Au grand supermarché des visas pour riches étrangers qui veulent cacher leur argent, le Royaume-Uni vient de fermer son étalage. Le gouvernement britannique a provoqué la surprise en supprimant, depuis vendredi 7 décembre, les visas destinés aux « investisseurs ». Condamnés par l’association Transparency International comme « un outil pour blanchir l’argent de la corruption », ces visas dits « tier 1 » étaient l’une des méthodes favorites pour les milliardaires du monde entier de s’installer au Royaume-Uni. La grande majorité d’entre eux étaient chinois et russes.

Pour qui dispose d’un portefeuille très garni, le système était particulièrement simple. Pour 2 millions de livres (2,2 millions d’euros) injectés dans l’économie britannique, l’heureux demandeur recevait un permis de séjour, qui ouvrait le droit à l’autorisation de résidence permanente au bout de cinq ans. En montant à un investissement de 10 millions de livres, la période d’attente était réduite à deux ans. Cela donnait ensuite la possibilité de facilement accéder à la nationalité britannique.

Créé en 2008, ce système de visas a longtemps été une complète « boîte noire ». « Les banques estimaient que le ministère de l’intérieur devait faire les vérifications sur l’origine de l’argent, et le ministère de l’intérieur renvoyait la responsabilité aux banques, expliquait en mars au Monde Rachel Davies, membre de Transparency International. Résultat, il y a eu très peu de vérifications. »

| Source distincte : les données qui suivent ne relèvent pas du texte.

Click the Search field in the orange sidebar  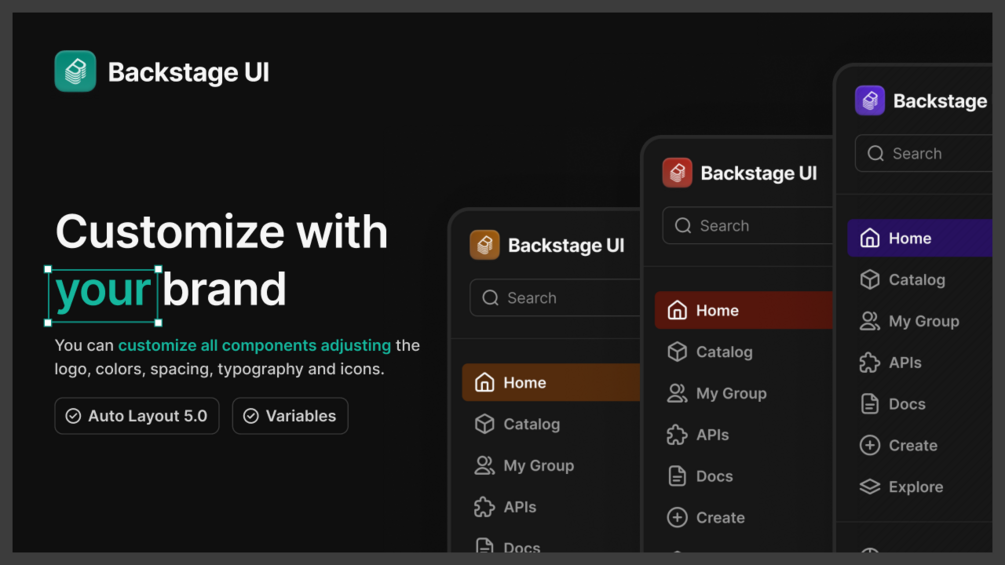coord(555,298)
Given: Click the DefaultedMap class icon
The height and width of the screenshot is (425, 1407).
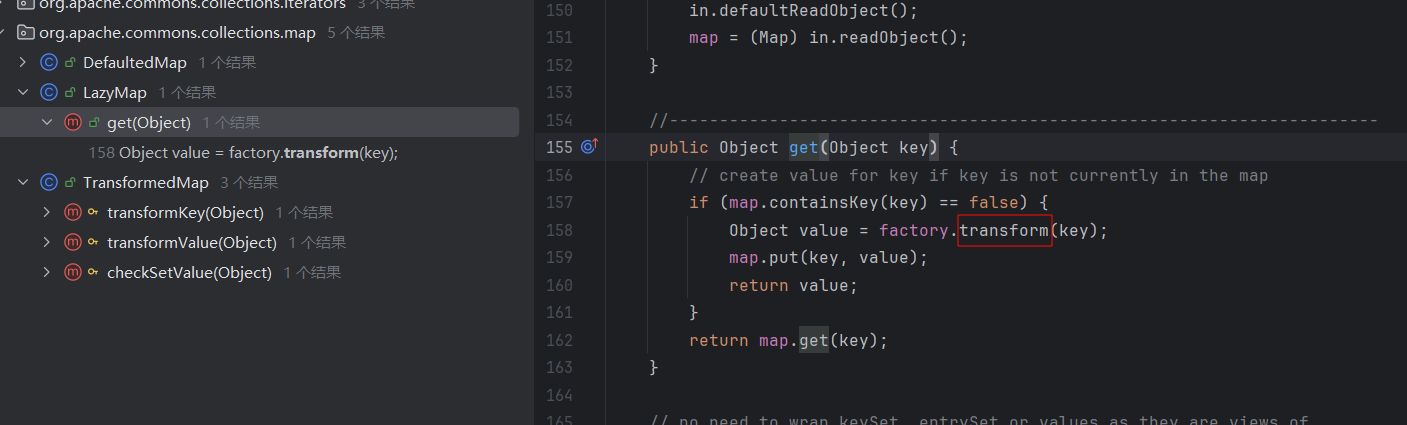Looking at the screenshot, I should pyautogui.click(x=48, y=63).
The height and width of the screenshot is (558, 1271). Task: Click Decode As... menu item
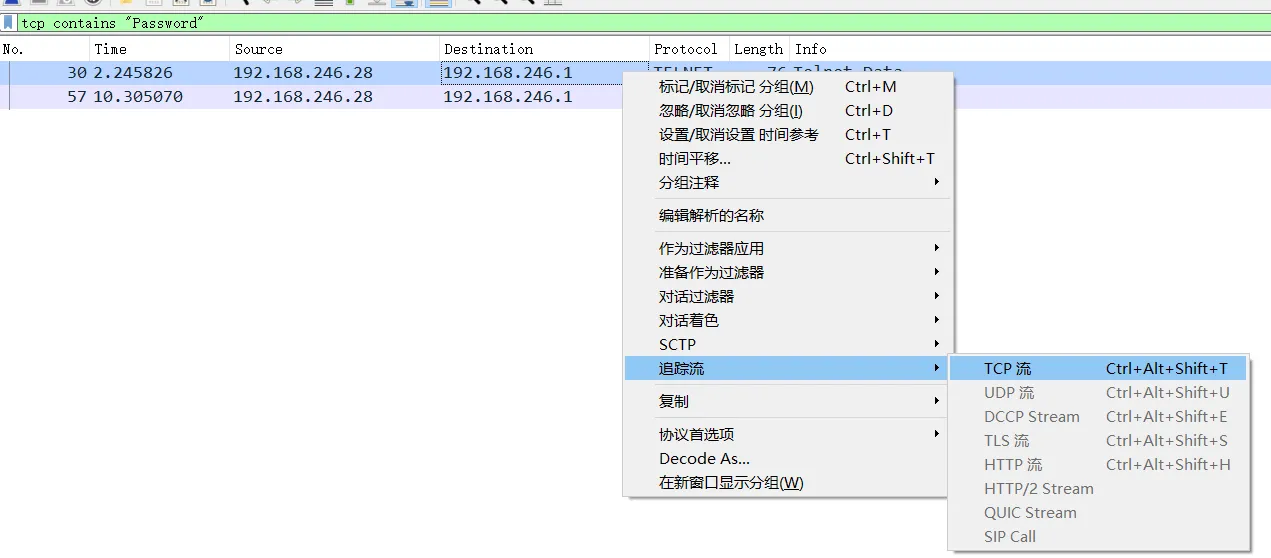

Une pratique développée après la crise financière de 2008

A son pic, en 2015, près d’un millier de visas par an étaient attribués. Mais, quand certains contrôles ont finalement été mis en place cette année-là, la plupart des demandes se sont mystérieusement évaporées, diminuant des trois quarts… Mais les mailles du filet n’étaient visiblement pas très serrées. « Nous ne tolérerons pas les gens qui ne respectent pas les règles et abusent du système », a expliqué la secrétaire d’Etat à l’immigration, Caroline Nokes, pour justifier la suppression des visas « tier 1 ».

Outre les soupçons de blanchiment, l’utilité économique de ce système était de toute façon très limitée. Les « investisseurs » ne mettaient généralement leur argent que dans des obligations du Trésor. En clair, ils obtenaient un visa en prêtant de l’argent au gouvernement britannique, dont ils tiraient ensuite des bénéfices. Si l’objectif, louable, était d’attirer de vrais entrepreneurs, il a échoué.

D’autres pays européens sont sur les rangs des visas à acheter, une pratique qui s’est développée après la crise financière de 2008. Malte est le plus connu, mais Chypre, le Portugal, la Grèce ou encore la Bulgarie et la Hongrie ont des systèmes similaires.

Le gouvernement britannique annonce qu’il entend réformer son système « tier 1 » et le rouvrir en 2019. Les investissements dans les obligations seront alors interdits et des auditeurs seront chargés d’inspecter l’origine des fonds.